What is the difference of .flatten() and .view(-1) in PyTorch?

Both .flatten() and .view(-1) flattens a tensor in PyTorch. What’s the difference?

  1. Does .flatten() copy data of the tensor?
  2. Is .view(-1) faster?
  3. Is there any situation that .flatten() doesn’t work?

I’ve tried to read PyTorch’s docs but it doesn’t answer these questions.


view ( *shape ) → Tensor
Returns a new tensor with the same data as the self tensor but of a different shape .

torch. flatten ( input , start_dim=0 , end_dim=-1 ) → Tensor
Flattens a contiguous range of dims in a tensor.

Well I read those descriptions on the docs but they didn’t answer my questions.

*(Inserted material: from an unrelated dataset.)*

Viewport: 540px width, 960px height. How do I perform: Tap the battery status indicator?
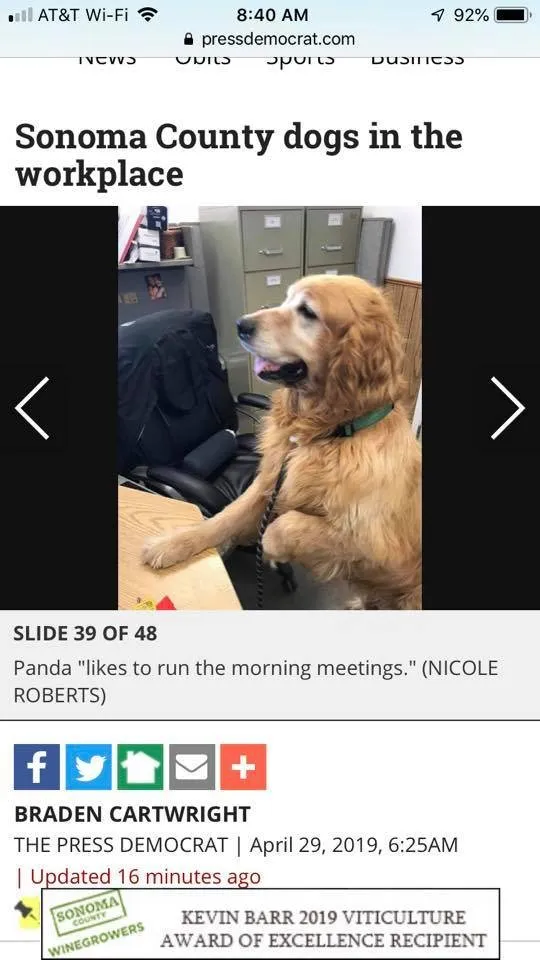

  1. No, torch.flatten() function does not copy any data, and actually it behaves more like a wrapper around the view() function. Simple way to prove it without having any explicit mention of it in the docs is by running the following lines of code:

    # Create (2, 3, 4) shape data tensor filled with 0.
    a = torch.zeros(2, 3, 4)
    # Flatten 2nd and 3rd dimensions of the original data 
    # tensor using `view` and `flatten` methods.
    b = a.view(2, 12)
    c = torch.flatten(a, start_dim=1)
    # Change a distinct value in each flattened tensor object.
    b[0, 2] = 1
    c[0, 4] = 2
    # Compare tensors objects data to each other to look for 
    # any mismatches.
    print("Tensors A and B data match?", all(a.view(-1) == b.view(-1)))
    print("Tensors A and C data match?", all(a.view(-1) == c.view(-1)))
    print("Tensors B and C data match?", all(b.view(-1) == c.view(-1)))


    Tensors A and B data match? True
    Tensors A and C data match? True
    Tensors B and C data match? True
  2. Yes, but the difference is negligible in practice. The overhead that flatten() function introduces is only from its internal simple computation of the tensor’s output shape and the actual call to the view() method or similar. This difference is in less than 1μs.

  3. Not any that I would know about.